Филя со злости цыкнул. Жалеть жену Атланта он не собирался. После того, что с ним произошло, ничья доля не казалась ему горше. Прачка - достойная профессия, не хуже других. Он бы с радостью поменялся с ней местами. Пусть она режет себя скальпелем, отбивается от благодетелей, живет на тюфяке в одной комнате с сумасшедшим, который учит лягушек ловить послушливые стрелы.
- Глянь, Петрович с процедур приполз, - радостно сказал Атлант, привставая. - Петрович, иди к нам, поболтаем. Нет, лег. Видно, опять вкатали пять уколов кряду. Он на заводе по пьянке в чан с кислотой упал. За трос зацепился, только руку и разъело. А не зацепился бы, смерть тогда, к жене бы на лопате принесли. Мясо сползло, голые кости остались. В лубок закатали, чтоб не смотрел. Да и смотреть-то там нечего, чернота, гнилушки. Он ведь, как ошпарился, к докторам не пошел, уколов боялся. Прямиком к бабке, а та ему возьми и привяжи дохлого голубя. Мол, будет он на небеса отлетать и боль с собой унесет. Три дня проходил с голубем, пока его сестра сюда не привезла. Думали, гангрена, хотели резать. Присмотрелись - вроде ничего. Почистили, промыли, уколы назначили. Всю задницу истыкали, сесть не может. Гляди, корячится. Петрович, дай помогу. Чего машешь? Ладно, сам, так сам.
Атлант покачал головой и с улыбкой посмотрел на Филю.
- А вы как здесь очутились? - спросил Филя.
- По глупости. Поссорился с женой, решил выпить. Пошел к куме, в шинок, а там все наши. Собрание, этакая асснаблея. Накатили по рюмашке, и понеслось. Пока деньги в кошеле были - гудел, а закончились, вышел на дорогу и подловил мужика. Снял с него зипун, шапку котиковую и опять в кабак. А тот мужик оказался не промах. Позвал братьев, и так они меня отметелили, что думал, помру. Принесли сюда. Доктор говорит: «Повезло тебе, дурень, только два ребра сломали!» Хотели череп проломить, да он у меня крепкий.

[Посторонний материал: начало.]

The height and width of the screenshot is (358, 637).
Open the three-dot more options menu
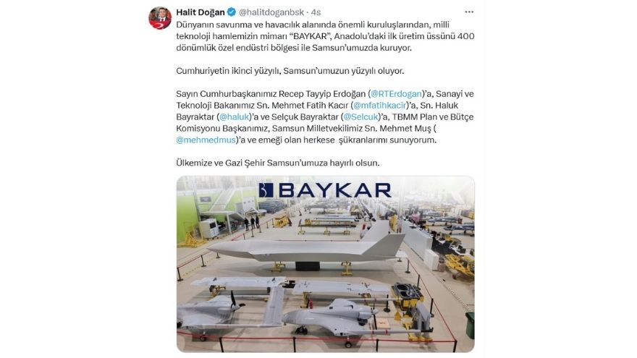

И Атлант продемонстрировал это, уверенно стукнув себя кулаком по тыкве. Потом расстегнул рубашку и показал Филе перевязанные тугим бинтом ребра. Над левой грудью у Атланта была наколка в форме коронованной буквы «Мыслете».
- Что это значит? - спросил Филя, указывая на букву.
Атлант покосился на него и сказал:
- Ничего. Буква и буква. Тебе зачем знать?